Mick curses under his breath. “The narcs should’ve been here by now. Fuck!”
“Mick, look at me,” Mum says. Her voice sounds weak. Apologetic. “I need a hospital. So do Mia and Nash. Can you please call an ambulance for us? Whatever illegal stuff is going on, I won’t say anything. Cross my heart and hope
to die.”
Mick paces for a bit, then kneels down beside me. He strokes my forehead, my cheek. His skin is warm and comforting against my cold goose-pimpled skin.
“Your leg’s all fucked up, babe,” he whispers.
I start to cry. “My arm feels weird too.”
“Fuckin’ hell. How fast was your mother drivin’?”
“I dunno, I … Oh fuck, fuck, fuck, Mick, my—my—my leg, it hurts!”
Mick stands and brings his hands to his head, breathing in and out so hard and fast that it makes me breathe faster too.
I’m going to die.

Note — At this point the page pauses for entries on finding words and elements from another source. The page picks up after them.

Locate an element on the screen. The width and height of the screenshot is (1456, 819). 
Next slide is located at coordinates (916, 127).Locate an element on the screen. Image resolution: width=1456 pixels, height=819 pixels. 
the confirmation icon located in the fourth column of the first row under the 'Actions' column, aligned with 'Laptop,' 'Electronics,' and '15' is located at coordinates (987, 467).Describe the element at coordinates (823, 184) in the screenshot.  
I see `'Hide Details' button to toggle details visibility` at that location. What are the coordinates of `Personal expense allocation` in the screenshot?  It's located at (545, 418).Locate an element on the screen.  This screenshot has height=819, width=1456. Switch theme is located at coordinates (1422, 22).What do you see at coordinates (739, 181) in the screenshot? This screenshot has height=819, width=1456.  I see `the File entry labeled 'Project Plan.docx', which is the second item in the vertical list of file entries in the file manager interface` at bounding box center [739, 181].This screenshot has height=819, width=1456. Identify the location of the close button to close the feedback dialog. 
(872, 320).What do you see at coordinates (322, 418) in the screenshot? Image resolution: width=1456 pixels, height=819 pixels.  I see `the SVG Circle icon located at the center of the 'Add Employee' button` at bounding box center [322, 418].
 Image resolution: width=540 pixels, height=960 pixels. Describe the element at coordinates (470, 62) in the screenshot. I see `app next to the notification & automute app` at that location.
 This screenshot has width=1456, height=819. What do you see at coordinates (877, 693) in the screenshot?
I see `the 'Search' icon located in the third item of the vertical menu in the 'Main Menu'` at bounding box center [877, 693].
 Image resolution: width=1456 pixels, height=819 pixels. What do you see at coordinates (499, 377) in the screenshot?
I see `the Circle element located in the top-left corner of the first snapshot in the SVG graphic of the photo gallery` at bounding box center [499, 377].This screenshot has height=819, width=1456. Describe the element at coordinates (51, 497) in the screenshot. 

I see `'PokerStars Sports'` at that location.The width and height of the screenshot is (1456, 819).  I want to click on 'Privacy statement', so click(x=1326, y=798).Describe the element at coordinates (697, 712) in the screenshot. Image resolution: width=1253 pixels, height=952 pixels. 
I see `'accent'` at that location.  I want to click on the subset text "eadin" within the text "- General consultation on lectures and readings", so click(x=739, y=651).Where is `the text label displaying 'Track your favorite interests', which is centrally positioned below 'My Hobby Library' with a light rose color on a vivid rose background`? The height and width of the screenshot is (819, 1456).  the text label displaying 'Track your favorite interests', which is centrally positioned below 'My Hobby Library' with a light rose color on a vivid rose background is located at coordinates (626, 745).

I can feel it.
“Babe, we just have to tell the cops the truth,” I whisper. “We haven’t done anything wrong. We haven’t. Please, just call an ambulance. Please.”
Mick paces, backwards and forwards, within the space of about two metres, his fingers to his mouth, biting off bits of nail and spitting them to the ground.
“But what about Mum ’n’ Kimi? They’re inside with a fuckin’ shitload of drugs. They’ll go to fuckin’ prison. Something fucked up, I know it. I should bust in. Then I’ll call an ambulance. I’ll take the blame for everythin’. There’s no other way.”
“Babe, no! What if he’s in there?” I feel like I’m shouting, but it sounds more like hot air with syllables.
“Your stupid fucking mother!” Mick yells. “What the fuck is she doin’ here anyway?” He kicks the edge of the footpath multiple times.
“I’m sorry!” Mum cries. “I was—I think I must have passed out at the wheel. I don’t know how this happened. It was an accident. But we all really need a hospital, Mick. I don’t know what’s—”
“Shh!” Mick jerks his head towards his house. There’s a sound of a struggle coming from inside, and two evenly spaced gunshots fired.
Oh my God. It can’t be. This can’t be happening.
My heart slows, beats lazily in my ears, and I suddenly feel cold, weak, and breathless, the taste of blood on my tongue like live copper wire.
Then everything …
… starts to fade.
Chapter 56
Mick: I can taste it.
I scream, “Fuck!” shaking Mia to stop ’er from closin’ ’er eyes. “You need to stay awake, babe. Open ya eyes. Look at me. For fuck’s sake, please.”